Travaux sans permis d’urbanisme à Bruxelles: un régime transitoire trop souvent méconnu - Par Me Barthelemy Gorza

Travaux sans permis d’urbanisme à Bruxelles: un régime transitoire trop souvent méconnu – Par Me Barthelemy Gorza

Travaux sans permis d’urbanisme à Bruxelles: un régime transitoire trop souvent méconnu

Publié dans l’Echo du 18 août 2016

La réglementation urbanistique s’étant fortement complexifiée, il est fréquent de constater, notamment à l’occasion d’une vente immobilière, que l’immeuble en question a fait l’objet de travaux sans permis d’urbanisme. Une telle constatation s’avère souvent gênante dans le contexte spécifique d’une vente, sachant que le maintien de ces travaux irréguliers constitue une infraction qui se transmet du vendeur à l’acheteur.

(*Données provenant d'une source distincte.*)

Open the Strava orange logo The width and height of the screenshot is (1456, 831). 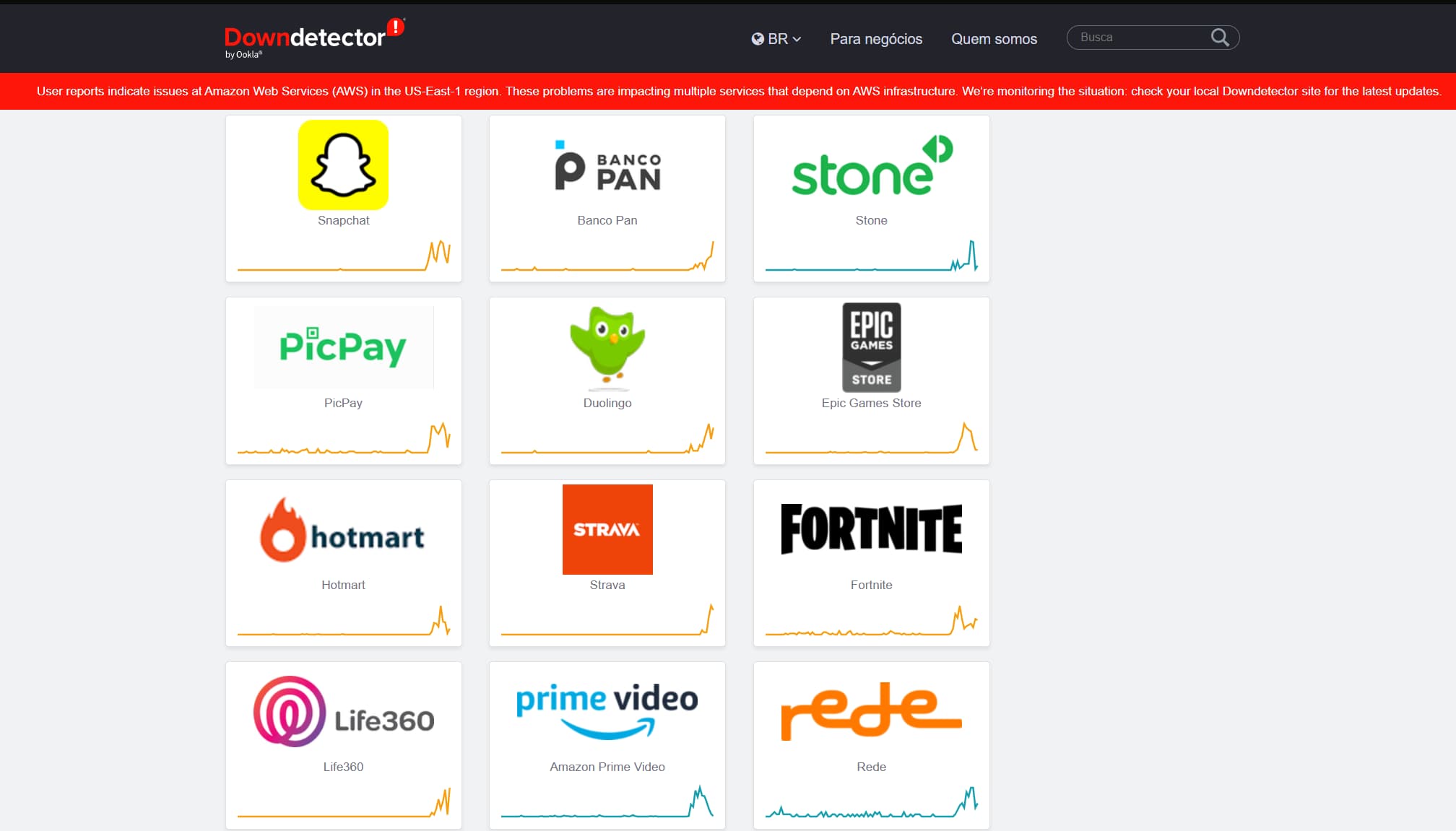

Toutefois, avant de conclure à l’existence d’un réel risque sur le plan juridique, il convient de procéder à une analyse en deux temps consistant, tout d’abord, à vérifier si un permis était légalement requis au moment des travaux et, ensuite, à examiner si les travaux réalisés sans permis sont susceptibles de faire l’objet d’une régularisation.

Sur la nécessité ou pas d’un permis d’urbanisme, il faut généralement avoir égard à la réglementation urbanistique en vigueur au moment où les travaux ont été réalisés, ce qui implique de devoir procéder à un examen de l’application de la loi urbanistique dans le temps. Etant les réformes successives, un tel examen se révèle souvent complexe.

Cette complexité explique d’ailleurs que certains procès-verbaux d’infraction urbanistique sont dressés à torts par les autorités compétentes qui se fondent sur la seule constatation que des aménagements ne sont pas couverts par un permis, sans avoir toutefois vérifié leur date de réalisation et la réglementation applicable à cette époque.

Dans son arrêt du 21 juillet 2012, le Conseil d’Etat a ainsi confirmé que si, à la suite d’un procès-verbal d’infraction, un permis de régularisation est introduit par le propriétaire, et cela alors même qu’aucun permis n’était requis au moment de faits, l’autorité administrative ne peut ni accorder, ni refuser le permis, mais uniquement constater que la demande de permis est sans objet.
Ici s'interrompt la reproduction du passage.